И глаза ее затуманились.           
Майор Азаров встал с бокалом в руке и торжественно сказал:                    
Мон  шер Ржевский, пью за победу над Бонапартом и за твое возвращение!
Панин посмотрел в сторону Ржевского, улыбнулся уголком рта и сказал вежливо:
Донки (осёл – англ. Donkey).                                                
По-английски поручик не понимал и решил, что Панин желает ему здоровья, поэтому поднял бокал и сказал как можно любезнее:                                  
– И вам того же-с.                                                                                            
Лицо Панина омрачилось, и Ржевский понял, что здесь что-то не так. Он решил потом как-нибудь выяснить, что такое ему сказал Панин, а пока налег на семгу. Несколько минут все молчали, воздавая должное искусству азаровской кухарки, но вот Шурочка, сгоравшая от нетерпения, попросила:  
– Ржевский, расскажи о Лейпциге! Как вы разделались с Бонапартом?       
– Да, расскажите! – поддержала ее Аглая Петровна.    
Поручик пожал плечами и снисходительно усмехнулся:                  
– А что Бонапарт? Против нас, гусар, и сам Александр Великий не устоял бы. Дело было так. Здесь мы, здесь пруссаки, там французы, а там еще кто-то, не помню, кто. Они – так, а мы – так, они – туда, а мы – сюда, день, другой, толку нет, на третий они – бздынь! Давят наших. Мы – на коней, полковник Денисов речь сказал. Как сейчас помню его слова: «Гусары! Главное в бою – не обделаться!»; и мы понеслись. Врубились с фланга, кладем французов десятками, идем по трупам, я один человек сорок завалил, или  шестьдесят, не считал; а может быть, и восемьдесят. Пробились сквозь ряды, гляжу – Наполеон! Сидит на бугре и кулаком нам грозит. Вокруг – гвардия. Сердце не стерпело, ах ты, думаю, Бонапартишка драный, подлетаю к нему да как вмажу!          

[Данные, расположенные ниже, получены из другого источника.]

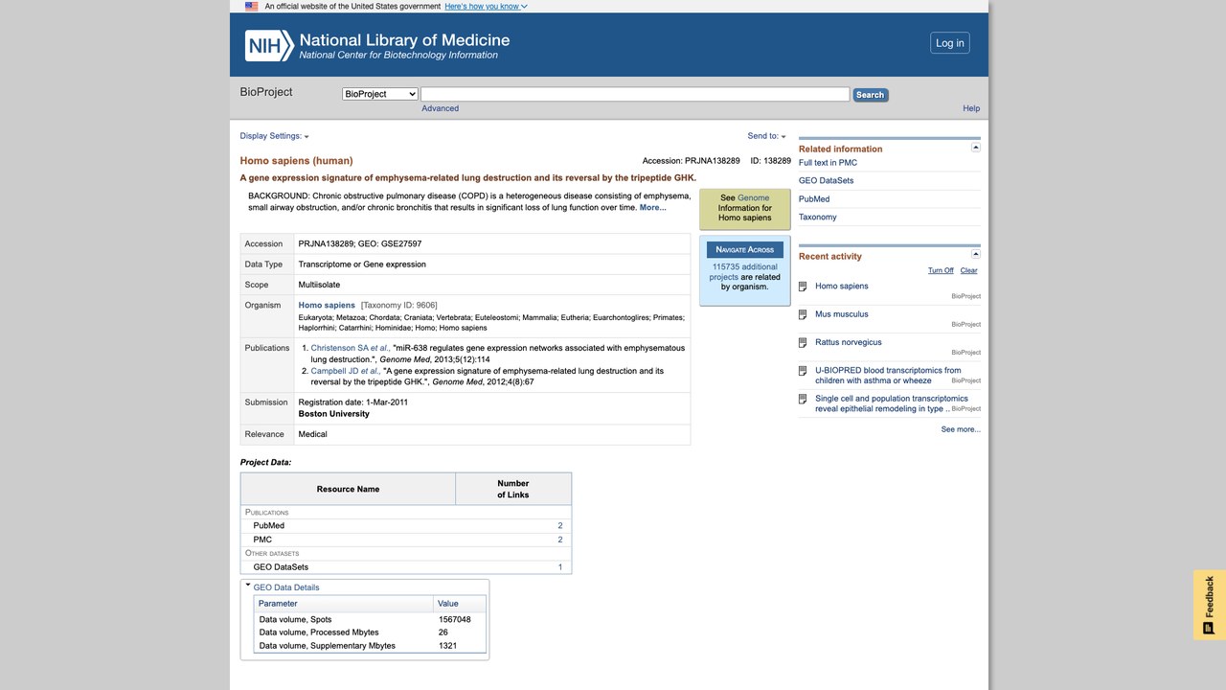Screen dimensions: 1226x690
Task: Click the US flag icon in banner
Action: click(251, 6)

Азаров так и подскочил:            
– Кому?! Наполеону?!          
– Ну да. У него – челюсть набок, у меня – вывих кисти. До сих пор на непогоду ноет.
– Ах вы, дурачок этакий! – ласково попеняла ему Аглая Петровна. – Что ж вы раньше-то не сказали? У меня есть чудный бальзамчик, всякие хвори как рукой снимает. Я уж вам уступлю флакончик.   

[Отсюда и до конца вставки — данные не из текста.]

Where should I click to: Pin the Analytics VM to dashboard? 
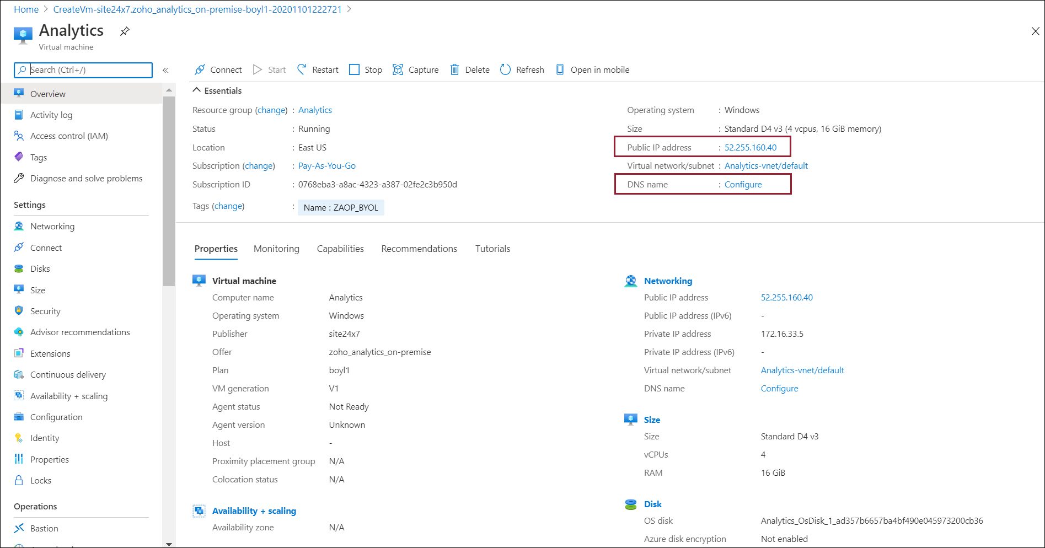tap(125, 31)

 – Премного благодарен, – поклонился Ржевский. – А чем его закусывать?
– Поручик, подите к черту! – кокетливо засмеялась Аглая Петровна. – Бальзам не пьют, это мазь.
Ржевский удивился:                                                                  
– Как, то есть, к  черту? Я  вас не вполне-с понимаю.     
Аглая Петровна  испугалась, как бы он не обиделся, и поспешила извиниться:
– Я пошутила, поручик! Так, знаете, к слову пришлось. Вы уж не сердитесь.
– Да ладно, сударыня, бросьте. Буду я на всякую хреновину-с обижаться! Я рад, что снова здесь, с Шурочкой и с вами, и надеюсь, что вы почтите своим присутствием нашу с Шурочкой свадьбу!   
Аглая Петровна вспомнила, что она здесь не только для того, чтобы пить шампанское и есть севрюжину, но и чтобы устроить судьбу сына (а может быть, и свою), и перешла к делу.
– Давайте все же, господа, обсудим этот щекотливый кестьон (вопрос – фр. Question). На руку Шурочки два претендента; но мне кажется, что предпочтение  должно быть отдано моему сыну. Вас так долго не было, поручик, что, по-моему, вы утратили право на преимущество в этом деле.    
– Мадам, плевал я на ваши резоны (доводы – фр. Raisones), – ответил на это Ржевский. – На Шурочке женюсь я!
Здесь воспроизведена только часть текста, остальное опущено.